**About this task**
Among the lines below, restate word for word only those from the line with "Task: Expand the More menu chevron" through the line with "Click the 'Breedte'", with both end lines kept.

Stored dataset items:

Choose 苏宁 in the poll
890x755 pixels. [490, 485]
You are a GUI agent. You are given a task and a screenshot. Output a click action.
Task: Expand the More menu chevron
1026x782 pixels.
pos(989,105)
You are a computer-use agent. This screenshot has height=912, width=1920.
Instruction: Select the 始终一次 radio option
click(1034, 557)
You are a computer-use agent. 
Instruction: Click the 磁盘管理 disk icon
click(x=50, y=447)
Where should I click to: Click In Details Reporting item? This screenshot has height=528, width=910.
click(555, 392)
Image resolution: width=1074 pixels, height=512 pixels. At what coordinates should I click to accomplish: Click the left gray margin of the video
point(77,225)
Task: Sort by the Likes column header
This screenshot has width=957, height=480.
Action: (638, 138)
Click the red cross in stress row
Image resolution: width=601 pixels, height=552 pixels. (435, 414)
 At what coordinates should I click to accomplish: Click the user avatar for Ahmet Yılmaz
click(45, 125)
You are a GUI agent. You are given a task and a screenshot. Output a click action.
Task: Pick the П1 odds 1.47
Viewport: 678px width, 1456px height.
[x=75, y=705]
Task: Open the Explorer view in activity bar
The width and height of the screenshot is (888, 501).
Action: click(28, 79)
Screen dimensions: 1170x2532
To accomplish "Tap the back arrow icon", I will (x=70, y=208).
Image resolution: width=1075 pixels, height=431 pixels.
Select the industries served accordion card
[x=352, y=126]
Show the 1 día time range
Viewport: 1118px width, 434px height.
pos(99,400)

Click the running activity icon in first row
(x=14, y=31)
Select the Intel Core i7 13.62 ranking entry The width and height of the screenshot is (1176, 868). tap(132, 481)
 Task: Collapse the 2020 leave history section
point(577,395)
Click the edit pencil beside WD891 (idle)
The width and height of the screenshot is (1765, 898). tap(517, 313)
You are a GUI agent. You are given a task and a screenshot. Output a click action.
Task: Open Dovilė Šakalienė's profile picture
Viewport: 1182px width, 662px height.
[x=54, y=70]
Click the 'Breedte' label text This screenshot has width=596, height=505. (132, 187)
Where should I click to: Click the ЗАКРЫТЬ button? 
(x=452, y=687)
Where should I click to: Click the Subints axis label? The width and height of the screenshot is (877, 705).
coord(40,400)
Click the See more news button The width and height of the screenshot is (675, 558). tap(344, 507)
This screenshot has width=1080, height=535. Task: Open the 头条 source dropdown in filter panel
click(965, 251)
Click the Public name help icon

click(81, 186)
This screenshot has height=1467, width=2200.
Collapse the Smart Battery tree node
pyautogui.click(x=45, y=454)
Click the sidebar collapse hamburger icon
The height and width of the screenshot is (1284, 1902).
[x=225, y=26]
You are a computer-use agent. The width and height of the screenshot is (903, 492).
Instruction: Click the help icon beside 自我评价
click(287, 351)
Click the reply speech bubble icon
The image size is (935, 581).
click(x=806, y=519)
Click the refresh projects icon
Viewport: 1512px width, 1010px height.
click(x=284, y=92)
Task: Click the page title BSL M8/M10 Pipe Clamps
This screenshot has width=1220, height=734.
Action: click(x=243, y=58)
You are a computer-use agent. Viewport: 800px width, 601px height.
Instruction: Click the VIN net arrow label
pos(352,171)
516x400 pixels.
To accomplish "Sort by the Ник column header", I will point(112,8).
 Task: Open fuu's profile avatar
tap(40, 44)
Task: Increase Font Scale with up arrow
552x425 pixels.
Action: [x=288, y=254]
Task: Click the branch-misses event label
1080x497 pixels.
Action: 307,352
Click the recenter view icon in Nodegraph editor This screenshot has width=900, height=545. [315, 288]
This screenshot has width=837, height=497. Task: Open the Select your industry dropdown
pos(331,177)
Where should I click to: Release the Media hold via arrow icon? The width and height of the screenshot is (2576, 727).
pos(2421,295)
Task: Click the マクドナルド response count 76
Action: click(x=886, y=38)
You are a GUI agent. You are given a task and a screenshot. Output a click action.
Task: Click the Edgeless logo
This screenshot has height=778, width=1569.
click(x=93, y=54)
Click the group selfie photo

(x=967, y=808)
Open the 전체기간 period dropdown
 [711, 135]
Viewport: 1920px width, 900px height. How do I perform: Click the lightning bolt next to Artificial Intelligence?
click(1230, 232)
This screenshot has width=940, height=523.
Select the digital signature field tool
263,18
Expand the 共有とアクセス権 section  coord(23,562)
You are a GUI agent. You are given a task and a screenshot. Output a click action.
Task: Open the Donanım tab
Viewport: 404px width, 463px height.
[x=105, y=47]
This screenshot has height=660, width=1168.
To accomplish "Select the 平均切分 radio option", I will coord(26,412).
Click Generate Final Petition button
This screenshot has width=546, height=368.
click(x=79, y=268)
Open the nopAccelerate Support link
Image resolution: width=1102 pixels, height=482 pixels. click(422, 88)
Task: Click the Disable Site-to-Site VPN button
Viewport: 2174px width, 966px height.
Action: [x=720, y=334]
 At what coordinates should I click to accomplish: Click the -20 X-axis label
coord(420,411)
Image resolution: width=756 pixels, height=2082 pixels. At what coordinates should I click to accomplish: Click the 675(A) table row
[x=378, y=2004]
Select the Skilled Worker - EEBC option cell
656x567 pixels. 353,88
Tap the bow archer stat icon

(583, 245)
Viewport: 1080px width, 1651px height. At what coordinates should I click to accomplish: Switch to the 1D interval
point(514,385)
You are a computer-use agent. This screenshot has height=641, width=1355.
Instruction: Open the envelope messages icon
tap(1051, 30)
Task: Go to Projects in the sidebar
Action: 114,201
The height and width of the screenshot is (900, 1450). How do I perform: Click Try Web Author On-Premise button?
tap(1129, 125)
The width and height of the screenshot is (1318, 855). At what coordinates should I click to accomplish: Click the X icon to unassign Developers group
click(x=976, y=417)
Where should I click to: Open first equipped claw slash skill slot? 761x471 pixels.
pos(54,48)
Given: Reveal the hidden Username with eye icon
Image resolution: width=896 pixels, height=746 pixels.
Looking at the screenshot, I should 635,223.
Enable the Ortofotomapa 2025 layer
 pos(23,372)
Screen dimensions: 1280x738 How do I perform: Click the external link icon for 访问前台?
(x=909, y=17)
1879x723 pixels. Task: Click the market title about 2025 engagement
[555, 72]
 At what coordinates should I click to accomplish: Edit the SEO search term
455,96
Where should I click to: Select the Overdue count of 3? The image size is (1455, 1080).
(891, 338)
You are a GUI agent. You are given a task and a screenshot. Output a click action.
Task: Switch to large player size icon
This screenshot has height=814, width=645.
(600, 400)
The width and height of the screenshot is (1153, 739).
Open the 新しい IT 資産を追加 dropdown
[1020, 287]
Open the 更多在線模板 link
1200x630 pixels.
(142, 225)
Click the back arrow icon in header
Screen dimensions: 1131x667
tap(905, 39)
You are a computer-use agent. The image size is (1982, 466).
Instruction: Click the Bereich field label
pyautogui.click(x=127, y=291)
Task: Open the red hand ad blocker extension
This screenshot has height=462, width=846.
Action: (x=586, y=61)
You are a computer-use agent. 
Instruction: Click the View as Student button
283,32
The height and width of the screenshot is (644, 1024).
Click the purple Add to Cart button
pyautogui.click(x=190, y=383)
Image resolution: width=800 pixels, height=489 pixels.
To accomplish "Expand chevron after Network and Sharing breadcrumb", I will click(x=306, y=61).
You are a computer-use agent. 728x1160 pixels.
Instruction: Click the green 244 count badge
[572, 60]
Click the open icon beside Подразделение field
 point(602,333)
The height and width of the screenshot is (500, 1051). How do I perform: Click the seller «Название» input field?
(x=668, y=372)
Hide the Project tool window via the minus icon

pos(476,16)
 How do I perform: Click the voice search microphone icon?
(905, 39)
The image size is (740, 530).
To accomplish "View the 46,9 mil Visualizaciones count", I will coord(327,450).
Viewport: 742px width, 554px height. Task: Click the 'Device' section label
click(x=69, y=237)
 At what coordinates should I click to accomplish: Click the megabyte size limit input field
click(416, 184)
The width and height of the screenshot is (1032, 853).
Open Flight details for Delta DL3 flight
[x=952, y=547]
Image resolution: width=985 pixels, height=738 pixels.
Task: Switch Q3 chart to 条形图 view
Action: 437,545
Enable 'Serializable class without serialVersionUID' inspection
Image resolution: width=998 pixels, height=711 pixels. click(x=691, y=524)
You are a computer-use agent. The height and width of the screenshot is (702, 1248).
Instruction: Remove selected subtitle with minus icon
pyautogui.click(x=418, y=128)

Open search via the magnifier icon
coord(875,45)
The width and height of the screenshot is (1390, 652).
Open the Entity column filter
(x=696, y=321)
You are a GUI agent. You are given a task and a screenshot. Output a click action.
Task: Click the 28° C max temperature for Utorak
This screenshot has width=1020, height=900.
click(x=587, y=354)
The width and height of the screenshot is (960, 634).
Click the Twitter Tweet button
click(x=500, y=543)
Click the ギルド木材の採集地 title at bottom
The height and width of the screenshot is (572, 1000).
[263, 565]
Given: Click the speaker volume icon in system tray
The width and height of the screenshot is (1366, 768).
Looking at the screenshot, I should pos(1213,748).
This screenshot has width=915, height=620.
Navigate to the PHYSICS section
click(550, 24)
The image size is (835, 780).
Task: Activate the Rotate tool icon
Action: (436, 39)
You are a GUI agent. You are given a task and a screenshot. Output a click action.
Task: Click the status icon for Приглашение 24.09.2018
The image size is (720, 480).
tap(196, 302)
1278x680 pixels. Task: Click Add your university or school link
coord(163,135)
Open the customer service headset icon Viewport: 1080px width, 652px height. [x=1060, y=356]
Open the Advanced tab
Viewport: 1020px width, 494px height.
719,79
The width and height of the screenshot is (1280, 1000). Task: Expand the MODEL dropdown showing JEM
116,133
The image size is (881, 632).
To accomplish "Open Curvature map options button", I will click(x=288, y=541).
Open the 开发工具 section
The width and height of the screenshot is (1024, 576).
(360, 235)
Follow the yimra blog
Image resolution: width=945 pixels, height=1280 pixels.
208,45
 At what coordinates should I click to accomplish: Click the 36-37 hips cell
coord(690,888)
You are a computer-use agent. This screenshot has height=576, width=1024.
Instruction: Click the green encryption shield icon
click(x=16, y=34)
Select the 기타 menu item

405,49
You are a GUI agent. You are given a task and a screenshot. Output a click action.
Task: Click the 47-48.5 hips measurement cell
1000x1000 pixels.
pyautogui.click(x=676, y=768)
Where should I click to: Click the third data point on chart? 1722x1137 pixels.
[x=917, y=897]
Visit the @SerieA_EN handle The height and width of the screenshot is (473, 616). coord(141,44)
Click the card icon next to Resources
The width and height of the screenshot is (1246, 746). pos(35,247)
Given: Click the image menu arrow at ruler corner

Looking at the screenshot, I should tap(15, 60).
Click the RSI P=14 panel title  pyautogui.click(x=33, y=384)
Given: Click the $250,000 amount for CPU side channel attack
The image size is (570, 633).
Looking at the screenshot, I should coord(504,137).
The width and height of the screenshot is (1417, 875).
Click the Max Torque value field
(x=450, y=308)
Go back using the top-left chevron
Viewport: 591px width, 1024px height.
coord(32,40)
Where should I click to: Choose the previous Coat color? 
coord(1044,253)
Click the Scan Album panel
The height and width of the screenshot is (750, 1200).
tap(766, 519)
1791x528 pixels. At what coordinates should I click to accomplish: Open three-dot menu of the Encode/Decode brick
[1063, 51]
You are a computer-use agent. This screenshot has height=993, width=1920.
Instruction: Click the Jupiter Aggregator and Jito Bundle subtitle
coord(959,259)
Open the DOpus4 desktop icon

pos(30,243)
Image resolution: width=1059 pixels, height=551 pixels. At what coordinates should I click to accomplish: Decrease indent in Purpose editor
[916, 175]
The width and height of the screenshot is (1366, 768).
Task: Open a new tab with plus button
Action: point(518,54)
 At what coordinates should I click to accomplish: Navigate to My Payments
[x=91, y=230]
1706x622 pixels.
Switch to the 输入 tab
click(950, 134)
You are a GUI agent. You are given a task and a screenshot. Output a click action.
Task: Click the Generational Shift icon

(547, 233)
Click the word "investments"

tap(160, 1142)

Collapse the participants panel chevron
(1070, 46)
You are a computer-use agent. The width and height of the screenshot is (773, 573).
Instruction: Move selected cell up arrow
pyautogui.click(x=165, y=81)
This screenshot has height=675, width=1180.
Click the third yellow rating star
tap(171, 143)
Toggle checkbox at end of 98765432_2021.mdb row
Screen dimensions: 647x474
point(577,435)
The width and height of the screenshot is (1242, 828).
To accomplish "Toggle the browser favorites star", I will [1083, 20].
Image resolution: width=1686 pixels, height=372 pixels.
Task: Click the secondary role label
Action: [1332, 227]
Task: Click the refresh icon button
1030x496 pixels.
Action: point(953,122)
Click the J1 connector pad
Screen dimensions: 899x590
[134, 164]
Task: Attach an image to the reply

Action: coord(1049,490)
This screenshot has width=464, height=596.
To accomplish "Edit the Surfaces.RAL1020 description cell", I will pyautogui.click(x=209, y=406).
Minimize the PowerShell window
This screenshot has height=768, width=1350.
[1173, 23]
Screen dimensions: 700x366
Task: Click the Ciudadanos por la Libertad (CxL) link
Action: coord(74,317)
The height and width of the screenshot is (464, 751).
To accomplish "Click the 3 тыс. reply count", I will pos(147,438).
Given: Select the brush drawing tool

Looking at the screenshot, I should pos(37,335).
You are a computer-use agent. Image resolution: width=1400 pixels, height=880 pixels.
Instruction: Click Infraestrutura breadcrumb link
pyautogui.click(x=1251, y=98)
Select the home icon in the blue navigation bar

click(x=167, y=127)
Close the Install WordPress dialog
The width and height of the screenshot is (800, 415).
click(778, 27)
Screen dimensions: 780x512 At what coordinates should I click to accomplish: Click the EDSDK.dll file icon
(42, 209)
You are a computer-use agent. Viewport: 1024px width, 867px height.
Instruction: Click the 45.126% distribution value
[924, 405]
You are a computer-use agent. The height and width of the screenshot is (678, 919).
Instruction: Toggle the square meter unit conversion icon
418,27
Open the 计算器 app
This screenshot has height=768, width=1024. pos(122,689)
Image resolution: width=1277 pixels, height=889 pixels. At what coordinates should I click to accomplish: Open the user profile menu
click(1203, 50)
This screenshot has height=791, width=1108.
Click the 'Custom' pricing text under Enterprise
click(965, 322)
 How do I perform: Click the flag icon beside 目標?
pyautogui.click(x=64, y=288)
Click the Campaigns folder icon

**Final answer**
Task: Expand the More menu chevron
1026x782 pixels.
pos(989,105)
You are a computer-use agent. This screenshot has height=912, width=1920.
Instruction: Select the 始终一次 radio option
click(1034, 557)
You are a computer-use agent. 
Instruction: Click the 磁盘管理 disk icon
click(x=50, y=447)
Where should I click to: Click In Details Reporting item? This screenshot has height=528, width=910.
click(555, 392)
Image resolution: width=1074 pixels, height=512 pixels. At what coordinates should I click to accomplish: Click the left gray margin of the video
point(77,225)
Task: Sort by the Likes column header
This screenshot has width=957, height=480.
Action: (638, 138)
Click the red cross in stress row
Image resolution: width=601 pixels, height=552 pixels. (435, 414)
 At what coordinates should I click to accomplish: Click the user avatar for Ahmet Yılmaz
click(45, 125)
You are a GUI agent. You are given a task and a screenshot. Output a click action.
Task: Pick the П1 odds 1.47
Viewport: 678px width, 1456px height.
[x=75, y=705]
Task: Open the Explorer view in activity bar
The width and height of the screenshot is (888, 501).
Action: click(28, 79)
Screen dimensions: 1170x2532
To accomplish "Tap the back arrow icon", I will (x=70, y=208).
Image resolution: width=1075 pixels, height=431 pixels.
Select the industries served accordion card
[x=352, y=126]
Show the 1 día time range
Viewport: 1118px width, 434px height.
pos(99,400)

Click the running activity icon in first row
(x=14, y=31)
Select the Intel Core i7 13.62 ranking entry The width and height of the screenshot is (1176, 868). tap(132, 481)
 Task: Collapse the 2020 leave history section
point(577,395)
Click the edit pencil beside WD891 (idle)
The width and height of the screenshot is (1765, 898). tap(517, 313)
You are a GUI agent. You are given a task and a screenshot. Output a click action.
Task: Open Dovilė Šakalienė's profile picture
Viewport: 1182px width, 662px height.
[x=54, y=70]
Click the 'Breedte' label text This screenshot has width=596, height=505. (132, 187)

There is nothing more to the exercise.